Think of it this way: You’re navigating a complex maze. With a model-based approach, you have a detailed map of the maze. You know precisely where every dead end is and how to reach the exit. Geared with such knowledge, planning the exit route and reaching your goal is duck soup.

Using such an approach, the agent has a perfect model of the environment and uses it to plan its actions. That makes the reward system more consistent and reward signals more frequent.

But with a model-free approach, you have no map, no model of the environment, nothing!

You’re in a maze, and the only thing that’ll help you escape is your past experiences. As you explore, you remember which paths are dead ends and which ones are shortcuts to the exit. You’re putting this intuition-based information system at the helm of your actions.

With a model-free approach, the agent learns as it goes without a model, guided by its past experiences of the environment.

Some of the most popular model-based and model-free algorithms are:

  • Q-Learning — The Top G of model-free reinforcement learning, estimates the optimal action-value function by iteratively updating the Q-values based on observed rewards and actions.
  • Deep Reinforcement Learning — It’s a new breed of model-free algorithm using deep neural nets to learn the value function or policy directly from high-dimensional inputs such as images or raw sensory data.
  • Monte Carlo Method — This unbiased model-based algorithm does not assume knowledge of the transition dynamics or the rewards of the environment.
  • Tree Search Method — This model-based algorithm builds a search tree to explore possible environmental outcomes and selects the optimal policy. It’s mostly used in gaming, where the state space is always infinite for exhaustive research.

What real-world examples tell us about reinforcement learning

Reinforcement learning will soon dominate the healthcare, finance, and marketing industries. Don’t get me wrong, it won’t take away your job, but rather improve our decision-making!

The most famous real-world application is DeepMind’s AlphaGo learning algorithm defeating the world champion in the ancient game of Go.

In 2017, in the finance industry, Goldman Sachs developed an improved AI finance software for optimizing the execution of large equity trades. They trained the algorithm using historical trade data to execute trades by optimizing a reward function based on factors such as execution price, time, and market impact.

Waymo, a self-driving car company, pushed reinforcement learning even further. Their self-driving cars are tackling the dense city streets by learning with reinforcement learning the complex environments of modern-day transportation.
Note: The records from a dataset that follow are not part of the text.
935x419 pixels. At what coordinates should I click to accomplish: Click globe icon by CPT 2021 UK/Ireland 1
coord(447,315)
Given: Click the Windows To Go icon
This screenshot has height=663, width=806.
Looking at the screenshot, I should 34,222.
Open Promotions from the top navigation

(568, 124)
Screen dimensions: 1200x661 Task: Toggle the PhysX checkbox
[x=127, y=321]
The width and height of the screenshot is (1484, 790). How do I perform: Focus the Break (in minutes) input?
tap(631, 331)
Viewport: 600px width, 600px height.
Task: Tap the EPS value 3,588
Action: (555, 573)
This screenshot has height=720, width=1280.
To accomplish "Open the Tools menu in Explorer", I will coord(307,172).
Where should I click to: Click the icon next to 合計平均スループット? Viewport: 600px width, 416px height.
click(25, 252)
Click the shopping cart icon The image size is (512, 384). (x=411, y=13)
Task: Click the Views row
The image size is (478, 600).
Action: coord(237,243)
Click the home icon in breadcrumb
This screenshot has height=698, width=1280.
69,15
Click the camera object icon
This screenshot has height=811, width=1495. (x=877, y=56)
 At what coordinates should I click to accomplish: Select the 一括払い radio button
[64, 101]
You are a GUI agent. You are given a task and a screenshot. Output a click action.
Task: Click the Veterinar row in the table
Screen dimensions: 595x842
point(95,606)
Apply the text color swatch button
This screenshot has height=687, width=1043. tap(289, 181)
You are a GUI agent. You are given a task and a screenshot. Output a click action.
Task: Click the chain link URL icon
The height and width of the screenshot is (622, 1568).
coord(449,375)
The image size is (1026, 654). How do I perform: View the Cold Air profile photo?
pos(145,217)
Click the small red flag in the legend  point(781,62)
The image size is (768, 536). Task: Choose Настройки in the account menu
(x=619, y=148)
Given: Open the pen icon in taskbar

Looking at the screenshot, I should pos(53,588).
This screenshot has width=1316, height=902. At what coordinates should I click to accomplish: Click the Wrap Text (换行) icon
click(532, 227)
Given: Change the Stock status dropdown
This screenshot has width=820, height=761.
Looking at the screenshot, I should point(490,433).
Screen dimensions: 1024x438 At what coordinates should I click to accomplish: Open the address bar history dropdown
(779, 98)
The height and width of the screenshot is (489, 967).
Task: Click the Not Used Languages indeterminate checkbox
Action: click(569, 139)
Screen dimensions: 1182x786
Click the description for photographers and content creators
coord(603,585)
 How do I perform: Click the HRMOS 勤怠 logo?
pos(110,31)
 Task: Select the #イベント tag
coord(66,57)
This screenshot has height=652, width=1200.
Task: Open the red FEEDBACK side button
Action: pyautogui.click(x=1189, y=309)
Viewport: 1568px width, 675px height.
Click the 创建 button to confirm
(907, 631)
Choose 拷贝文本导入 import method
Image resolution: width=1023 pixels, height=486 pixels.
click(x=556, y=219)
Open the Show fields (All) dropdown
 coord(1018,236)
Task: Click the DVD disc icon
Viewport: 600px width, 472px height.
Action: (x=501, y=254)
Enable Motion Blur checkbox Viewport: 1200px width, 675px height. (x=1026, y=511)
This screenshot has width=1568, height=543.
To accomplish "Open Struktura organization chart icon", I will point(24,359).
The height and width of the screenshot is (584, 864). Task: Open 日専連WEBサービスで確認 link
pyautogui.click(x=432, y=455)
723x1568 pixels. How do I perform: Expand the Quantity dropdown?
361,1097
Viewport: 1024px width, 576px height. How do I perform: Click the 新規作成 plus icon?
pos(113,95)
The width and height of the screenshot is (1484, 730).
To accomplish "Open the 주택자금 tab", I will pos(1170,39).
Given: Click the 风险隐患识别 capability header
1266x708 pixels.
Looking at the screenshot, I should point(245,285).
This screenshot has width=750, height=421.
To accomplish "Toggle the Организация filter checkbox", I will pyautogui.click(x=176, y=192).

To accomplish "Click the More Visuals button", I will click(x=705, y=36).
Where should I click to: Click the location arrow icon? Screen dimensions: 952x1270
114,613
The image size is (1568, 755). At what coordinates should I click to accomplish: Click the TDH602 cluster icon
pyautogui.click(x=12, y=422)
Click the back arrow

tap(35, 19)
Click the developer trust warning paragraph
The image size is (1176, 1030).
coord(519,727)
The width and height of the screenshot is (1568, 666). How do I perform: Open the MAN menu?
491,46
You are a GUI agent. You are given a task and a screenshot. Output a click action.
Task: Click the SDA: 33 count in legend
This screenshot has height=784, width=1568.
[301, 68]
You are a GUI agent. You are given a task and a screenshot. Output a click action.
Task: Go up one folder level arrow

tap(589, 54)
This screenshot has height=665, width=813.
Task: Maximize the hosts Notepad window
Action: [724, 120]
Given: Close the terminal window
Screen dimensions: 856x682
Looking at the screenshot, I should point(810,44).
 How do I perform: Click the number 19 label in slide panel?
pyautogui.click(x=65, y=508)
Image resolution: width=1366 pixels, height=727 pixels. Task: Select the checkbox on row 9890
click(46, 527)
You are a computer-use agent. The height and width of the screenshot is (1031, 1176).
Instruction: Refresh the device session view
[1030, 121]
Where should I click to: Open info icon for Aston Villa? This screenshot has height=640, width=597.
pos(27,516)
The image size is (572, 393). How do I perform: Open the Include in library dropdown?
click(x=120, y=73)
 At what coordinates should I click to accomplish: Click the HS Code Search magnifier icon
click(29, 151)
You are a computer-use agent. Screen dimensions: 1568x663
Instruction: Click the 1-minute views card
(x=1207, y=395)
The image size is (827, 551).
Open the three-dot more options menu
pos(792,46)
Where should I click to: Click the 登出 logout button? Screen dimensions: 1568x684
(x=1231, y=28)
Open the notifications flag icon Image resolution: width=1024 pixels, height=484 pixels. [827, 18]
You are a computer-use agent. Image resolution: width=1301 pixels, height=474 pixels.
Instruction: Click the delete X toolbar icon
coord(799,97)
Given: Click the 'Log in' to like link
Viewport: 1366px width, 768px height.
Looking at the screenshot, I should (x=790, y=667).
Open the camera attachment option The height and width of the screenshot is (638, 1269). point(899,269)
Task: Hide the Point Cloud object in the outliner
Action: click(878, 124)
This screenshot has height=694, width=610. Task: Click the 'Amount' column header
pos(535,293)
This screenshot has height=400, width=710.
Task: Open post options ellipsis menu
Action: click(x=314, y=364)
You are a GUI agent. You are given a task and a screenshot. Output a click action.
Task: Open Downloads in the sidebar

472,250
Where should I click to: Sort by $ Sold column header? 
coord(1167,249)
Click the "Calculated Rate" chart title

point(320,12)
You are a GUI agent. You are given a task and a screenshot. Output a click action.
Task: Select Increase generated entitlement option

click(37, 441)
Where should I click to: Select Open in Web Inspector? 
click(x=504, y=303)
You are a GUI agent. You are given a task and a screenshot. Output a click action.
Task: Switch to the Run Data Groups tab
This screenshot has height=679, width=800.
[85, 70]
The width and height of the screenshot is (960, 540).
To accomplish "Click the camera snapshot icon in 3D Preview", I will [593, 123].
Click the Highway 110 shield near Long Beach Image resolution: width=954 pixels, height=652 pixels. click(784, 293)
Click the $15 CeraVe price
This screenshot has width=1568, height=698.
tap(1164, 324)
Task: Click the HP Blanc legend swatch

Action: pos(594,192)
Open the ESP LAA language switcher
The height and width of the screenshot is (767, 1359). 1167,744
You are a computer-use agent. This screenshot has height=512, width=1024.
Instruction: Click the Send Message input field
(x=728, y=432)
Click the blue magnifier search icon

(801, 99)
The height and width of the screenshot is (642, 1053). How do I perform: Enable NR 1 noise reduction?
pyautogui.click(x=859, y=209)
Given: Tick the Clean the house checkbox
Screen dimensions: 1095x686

Disease modeling, clinical trials, precision medicine, and medical imaging are other real-world uses-case of reinforcement learning in the healthcare industry.

Does that mean new advanced AI algorithms will replace human jobs?

Not really. We are far from the dystopian Terminator future. The reinforcement learning vision is to create a collaboration between AI and humans. With RL, we’ll cure complex diseases, create better-tailored medicine prescriptions, and make more accurate diagnoses.

Reinforcement learning – Are we close to a Terminator-like future?

Reinforcement learning is a trial-and-error approach to machine learning.

With reinforcement learning, the agent interacts with its environment to learn which actions are good or bad, just like how Arnold Schwarzenegger’s T-800 learns from its surroundings and completes the tasks ahead.

It’s one of the ways of making an unstoppable AI capable of learning almost anything.